Figure 2.

DOX induces TTP promoter activity in a p53-dependent manner. (A) Schematic structure of the reporter construct pGL3/TTPp-1343. The TTP promoter contains three potential p53 half-sites at positions −771, −175 and −134 relative to the transcription start site. (B, C) DOX induces TTP promoter activity in a p53-dependent manner. (B) PA1 cells were co-transfected with pGL3/TTPp-1343 containing the TTP promoter (−1343 to +68) and p53-siRNA or scRNA. (C) NIH:OVCAR3 cells were co-transfected with pGL3/TTPp-1343 and pCMV-p53WT (p53 wild type) or pCMV-p53MUT (p53 mutant).
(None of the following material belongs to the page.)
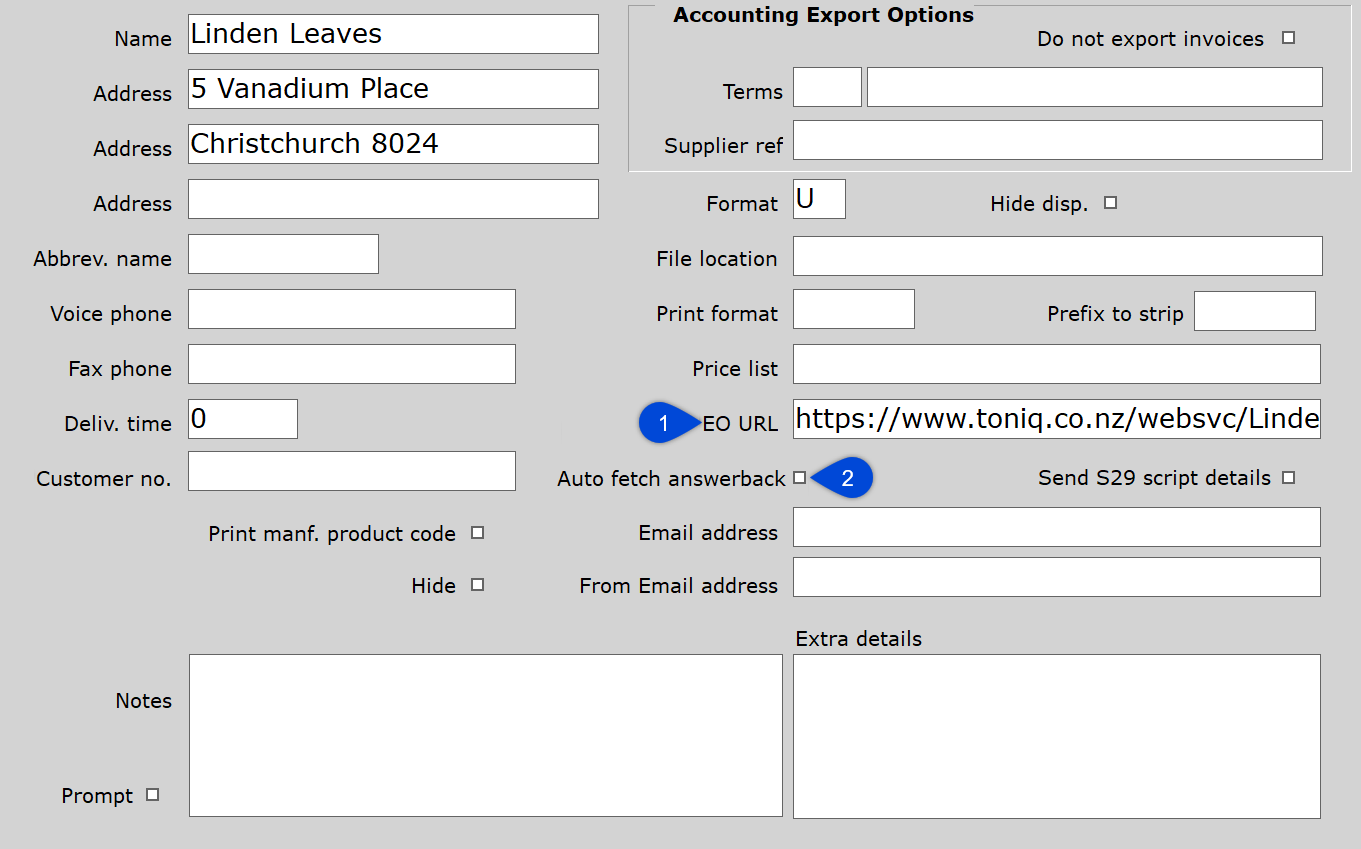
Task: Click the Deliv. time field
Action: pyautogui.click(x=242, y=419)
After treatment with DOX for 24 h, luciferase activity was measured. The expression levels obtained from pGL3/TTPp-1343-transfected cells without DOX treatment were set to 1. Values are means ± SD (n = 3). *P < 0.05; **P < 0.01; ***P < 0.001. (D, E) p53 half-site at −134 relative to the transcription start site is required for the transcriptional activation of the TTP promoter. (D) Deletion and (E) mutation analysis of the TTP promoter in NIH:OVCAR3 cells. Schematic structures of the deletion and point mutation reporter constructs are shown on the left. Three potential p53 half-sites are indicated with open circles. The point mutations introduced into the binding sites are represented as closed circles. NIH:OVACAR3 cells were co-transfected with the TTP promoter construct and pCMV-p53WT or pCMV-p53MUT. After treatment with DOX for 24 h, cells were lysed and assayed for luciferase activity. The levels of firefly luciferase activity were normalized to Renilla luciferase activity. The expression levels obtained from pGL3 basic-transfected cells were set to 1. Values are means ± SD (n = 3). **P < 0.01; ***P < 0.001.